Il “duc in altum” (prendi il largo, v. 4) è il comando audace di Gesù a Pietro: immergiti nel vasto mare del mondo, affronta il potere del male e le sue forze mortifere. Un comando che esige coraggio, perché spesso nel linguaggio biblico il mare è anche il luogo del ‘male’, del nulla, del caos, delle potenze avverse; per cui risulta più patente la signoria divina di Gesù che si impone alla tempesta, la placa, minaccia il mare (cfr. Lc 8,22-25). L’invito a diventare ‘pescatori di persone’ significa incontrare le persone dovunque siano, portare loro un messaggio di salvezza, tirarle fuori dal male, riportarle alla vita, come già spiegava S. Ambrogio: “Gli strumenti della pesca apostolica sono come le reti: infatti le reti non fanno morire chi vi è preso, ma lo conservano in vita, lo traggono dagli abissi alla luce”.

Mentre le reti della pesca fanno morire il pesce fuori dall’acqua, la rete del Vangelo salva e fa vivere. Però ‘pescare persone’ esclude ogni tipo di violenza, anche solo psicologica; non significa far abboccare qualcuno, neppure per farne dei proseliti. L’invito di Gesù è di tirar fuori dal mare (=male) persone vive. Il progetto di Dio è sempre per la vita e per la libertà. Gesù non toglie i suoi pescatori dal mare, dal mondo, li vuole presenti in esso, ma li custodisce dal Maligno (cfr. Gv 17,15) e li manda a salvare, a far vivere le persone. Questa era per Lui la priorità: salvare le persone da emarginazione, esclusione, morte…, ridare a tutti vita e speranza. Così Egli ha fatto con lebbrosi, posseduti, adulteri, samaritani, peccatori, malati di ogni genere.

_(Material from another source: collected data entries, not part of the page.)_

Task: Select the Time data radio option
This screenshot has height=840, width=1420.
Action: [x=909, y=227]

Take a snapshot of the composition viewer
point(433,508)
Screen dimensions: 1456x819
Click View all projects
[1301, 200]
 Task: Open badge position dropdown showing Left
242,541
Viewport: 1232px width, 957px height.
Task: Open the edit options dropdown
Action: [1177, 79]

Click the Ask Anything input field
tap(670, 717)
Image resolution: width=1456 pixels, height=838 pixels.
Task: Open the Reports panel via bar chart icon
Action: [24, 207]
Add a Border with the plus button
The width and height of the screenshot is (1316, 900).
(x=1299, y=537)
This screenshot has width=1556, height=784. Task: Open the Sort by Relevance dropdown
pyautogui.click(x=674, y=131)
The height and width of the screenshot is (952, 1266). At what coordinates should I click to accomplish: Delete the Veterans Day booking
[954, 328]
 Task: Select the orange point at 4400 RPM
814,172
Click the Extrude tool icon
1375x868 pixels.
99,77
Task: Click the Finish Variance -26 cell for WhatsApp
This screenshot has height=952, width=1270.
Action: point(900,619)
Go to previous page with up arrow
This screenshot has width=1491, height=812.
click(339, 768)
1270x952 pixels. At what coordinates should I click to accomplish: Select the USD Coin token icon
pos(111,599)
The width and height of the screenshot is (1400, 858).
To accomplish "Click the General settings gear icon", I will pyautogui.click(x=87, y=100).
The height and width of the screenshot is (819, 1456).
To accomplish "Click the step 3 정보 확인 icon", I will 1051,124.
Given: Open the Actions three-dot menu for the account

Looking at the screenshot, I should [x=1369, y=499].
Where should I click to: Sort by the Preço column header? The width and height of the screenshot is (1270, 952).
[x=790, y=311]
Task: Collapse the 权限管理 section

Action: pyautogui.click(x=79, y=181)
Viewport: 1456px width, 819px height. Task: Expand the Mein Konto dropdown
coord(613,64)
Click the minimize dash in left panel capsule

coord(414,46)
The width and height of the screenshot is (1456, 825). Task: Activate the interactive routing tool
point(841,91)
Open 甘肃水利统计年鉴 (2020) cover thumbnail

L’operazione del “Duc in altum” (gr. ‘eis to bathos’) indica la vastità, la dispersione per le vie del mondo, ma soprattutto la profondità a cui è chiamata la missione. Gesù non affida a Pietro e ai suoi amici un lavoro semplice, di superficie, ma da alto mare. Si indica qui l’opera dell’evangelizzazione nella sua complessità, che comprende mete vitali, quali: annuncio di Cristo, avvio della comunità, inculturazione, promozione umana, ecc. Una missione esigente, aperta ad ogni popolo e cultura. Il “duc in altum” è uno stimolo ad imprese coraggiose. Sul “duc in altum” San Giovanni Paolo II ha impostato il programma missionario della Chiesa per il Terzo Millennio, come si legge nella Lettera apostolica Novo Millennio ineunte (6.1.2001). Un programma da realizzare con “occhi penetranti” e “cuore grande”! (n. 58). Se si vuole arrivare lontano, bisogna mirare in alto. Senza paure, né mediocrità. Lo Spirito spinge la Chiesa missionaria ad andare sempre oltre! A tutti!